By contrast, ECB President Draghi is still sounding the deflationary alarm. “In making our assessment of the risks to price stability, we will not ignore the fact that inflation has already been low for some time,” he said Friday.

Yet even in Europe, the core picture looks very different from what the headline level shows. While the inflation rate in the 19-nation euro area was 0.1 percent in October, the core rate climbed to 1.1 percent -- the fastest since August 2013.

That should help lift the headline rate to 1 percent in coming quarters “so if the ECB doves are leaning toward additional easing measures, it certainly seems easier to make the argument for action in December than it might be in March,” said Marchel Alexandrovich, senior European economist at Jefferies International Ltd. in London.

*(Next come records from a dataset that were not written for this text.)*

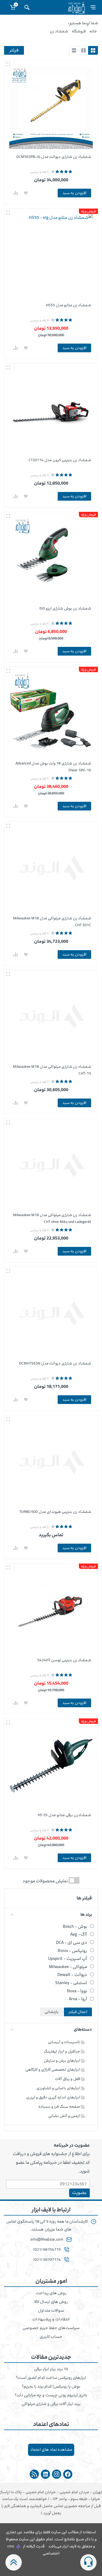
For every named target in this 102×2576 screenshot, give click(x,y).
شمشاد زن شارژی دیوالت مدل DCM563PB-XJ (53, 157)
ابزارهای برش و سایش (62, 2060)
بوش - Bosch (75, 1926)
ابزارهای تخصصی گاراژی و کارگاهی (53, 2069)
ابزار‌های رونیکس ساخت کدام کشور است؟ (51, 2378)
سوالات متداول (51, 2311)
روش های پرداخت (51, 2293)
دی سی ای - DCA (71, 1942)
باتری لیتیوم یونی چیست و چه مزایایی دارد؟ (51, 2395)
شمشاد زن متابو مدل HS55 (68, 305)
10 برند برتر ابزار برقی (51, 2369)
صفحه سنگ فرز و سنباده (59, 2106)
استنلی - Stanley (71, 1983)
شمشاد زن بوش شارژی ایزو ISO (65, 608)
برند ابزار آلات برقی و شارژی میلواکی (51, 2404)
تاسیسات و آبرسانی (64, 2042)
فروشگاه (79, 31)
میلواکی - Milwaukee (68, 1966)
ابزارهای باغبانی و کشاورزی (58, 2088)
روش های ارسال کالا (51, 2302)
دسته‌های (83, 2029)
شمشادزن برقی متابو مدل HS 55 (64, 1815)
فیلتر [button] (14, 50)
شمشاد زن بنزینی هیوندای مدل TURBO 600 (55, 1512)
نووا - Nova (77, 1991)
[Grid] (93, 50)
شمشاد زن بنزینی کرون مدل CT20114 (60, 460)
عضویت (79, 2192)
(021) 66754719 (47, 2250)
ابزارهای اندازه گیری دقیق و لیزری (53, 2097)
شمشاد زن (59, 31)
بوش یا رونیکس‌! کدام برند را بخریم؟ (51, 2387)
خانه (93, 31)
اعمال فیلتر (78, 2012)
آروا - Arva (78, 1999)
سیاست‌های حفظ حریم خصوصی (51, 2328)
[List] (74, 50)
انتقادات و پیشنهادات (51, 2319)
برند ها (86, 1914)
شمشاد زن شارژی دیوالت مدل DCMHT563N (55, 1363)
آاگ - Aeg (78, 1934)
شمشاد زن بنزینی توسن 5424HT (64, 1660)
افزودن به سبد (74, 193)
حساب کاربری (51, 2337)
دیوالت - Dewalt (72, 1974)
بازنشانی (51, 2012)
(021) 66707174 (47, 2260)
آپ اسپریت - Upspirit (67, 1958)
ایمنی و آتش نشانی (64, 2116)
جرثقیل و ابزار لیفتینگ (62, 2051)
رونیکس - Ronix (72, 1950)
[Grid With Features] (83, 50)
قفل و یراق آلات (68, 2079)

Barclays Plc economists see little reason to fret about a return to the days of prices rising too quickly. They note inflation is beneath 1 percent in 90 percent of the developed markets they monitor and that it will remain “uncomfortably low” through next year, predicting 2016 core rates of 1 percent in Europe and Japan and 1.3 percent in the U.S.

Investors should nevertheless be on the alert, according to economists at Credit Suisse Group AG. While their base case is for core inflation to remain sluggish, they told clients in a report this month that acceleration in the U.S. would not be surprising given the economy’s recent growth and 5 percent unemployment.

“Such an increase, especially if it comes amid a rebound in global growth and Fed hikes, could guide markets toward expecting a steeper tightening cycle,” the Credit Suisse economists said.